On Mon, May 13, 2013 at 5:50 AM, Heikki Linnakangas
<hlinnakangas@vmware.com> wrote:
> pgbench -S is such a workload. With 9.3beta1, I'm seeing this profile, when
> I run "pgbench -S -c64 -j64 -T60 -M prepared" on a 32-core Linux machine:
>
> - 64.09% postgres postgres [.] tas
> - tas
> - 99.83% s_lock
> - 53.22% LWLockAcquire
> + 99.87% GetSnapshotData
> - 46.78% LWLockRelease
> GetSnapshotData
> + GetTransactionSnapshot
> + 2.97% postgres postgres [.] tas
> + 1.53% postgres libc-2.13.so [.] 0x119873
> + 1.44% postgres postgres [.] GetSnapshotData
> + 1.29% postgres [kernel.kallsyms] [k] arch_local_irq_enable
> + 1.18% postgres postgres [.] AllocSetAlloc
> ...
>
> So, on this test, a lot of time is wasted spinning on the mutex of
> ProcArrayLock.
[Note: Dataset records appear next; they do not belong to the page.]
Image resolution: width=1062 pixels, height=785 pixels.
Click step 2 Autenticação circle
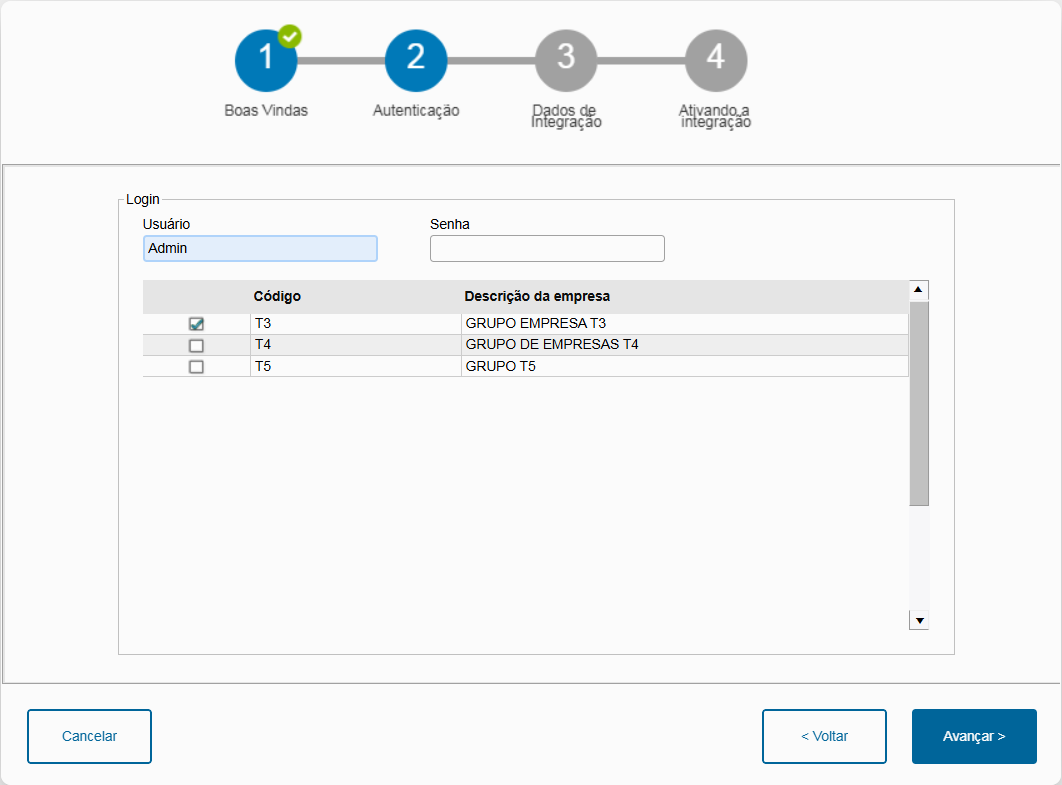[x=416, y=60]

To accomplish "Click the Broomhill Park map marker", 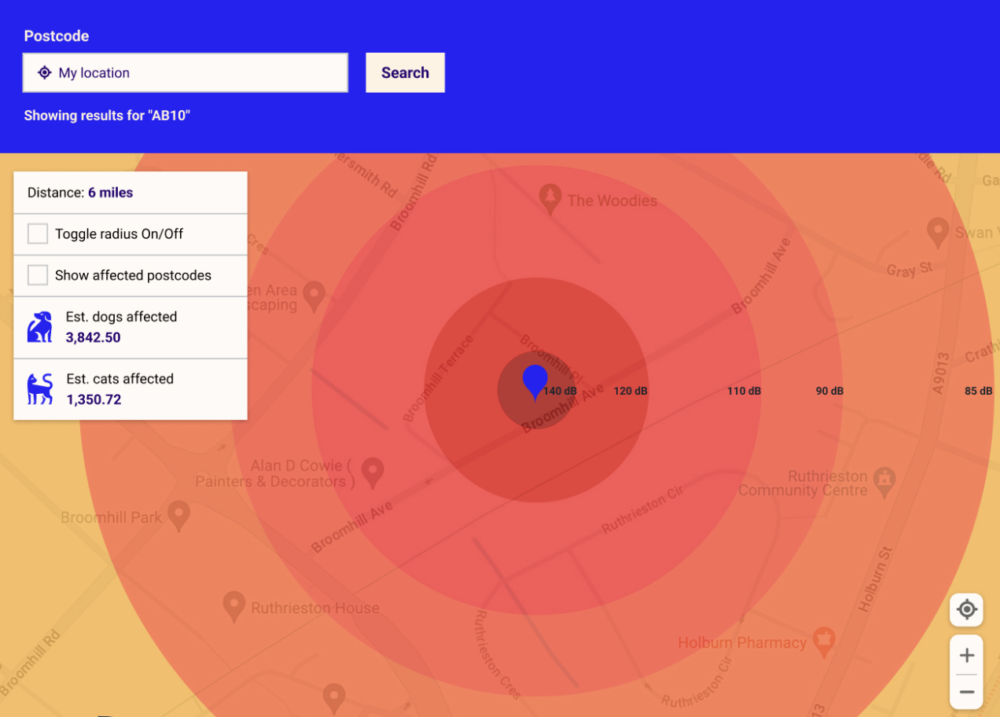I will pos(179,516).
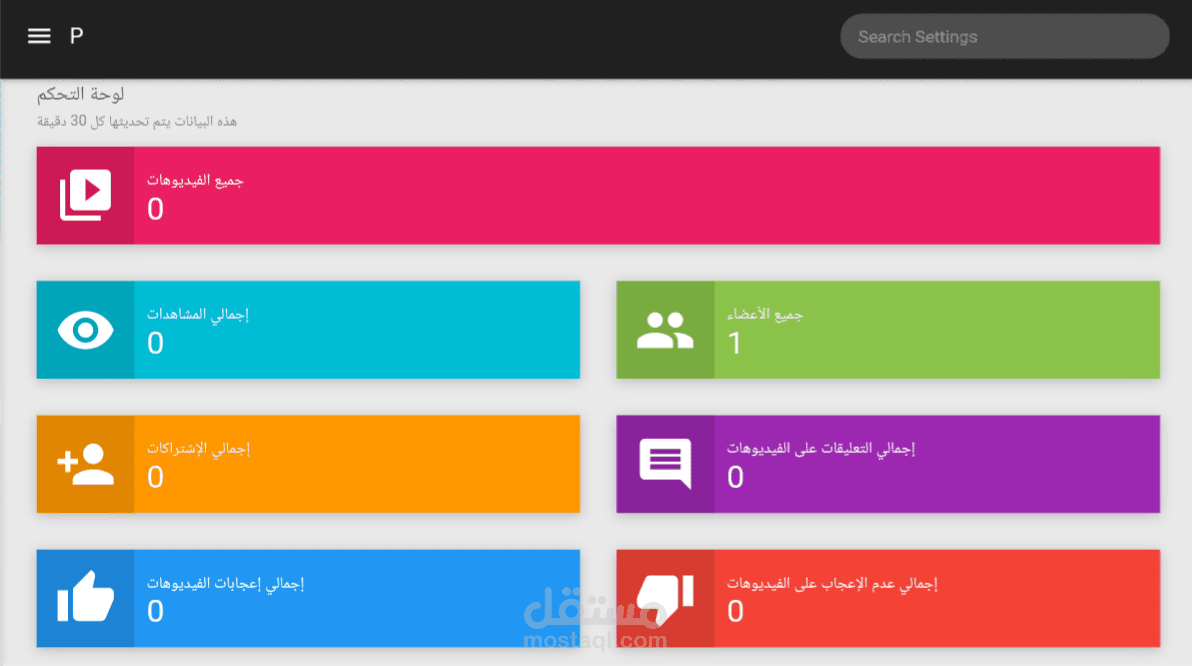Expand the sidebar using the menu icon
The height and width of the screenshot is (666, 1192).
click(x=38, y=35)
If you plot a graph of TPS vs. # of clients, there is a
> surprisingly steep drop in performance once you go beyond 29 clients
> (attached, pgbench-lwlock-cas-local-clients-sets.png, red line). My theory
> is that after that point all the cores are busy, and processes start to be
> sometimes context switched while holding the spinlock, which kills
> performance.
I have, I also used linux perf to come to this conclusion, and my
determination was similar: a system was undergoing increasingly heavy
load, in this case with processes >> number of processors. It was
also a phase-change type of event: at one moment everything would be
going great, but once a critical threshold was hit, s_lock would
consume enormous amount of CPU time. I figured preemption while in
the spinlock was to blame at the time, given the extreme nature.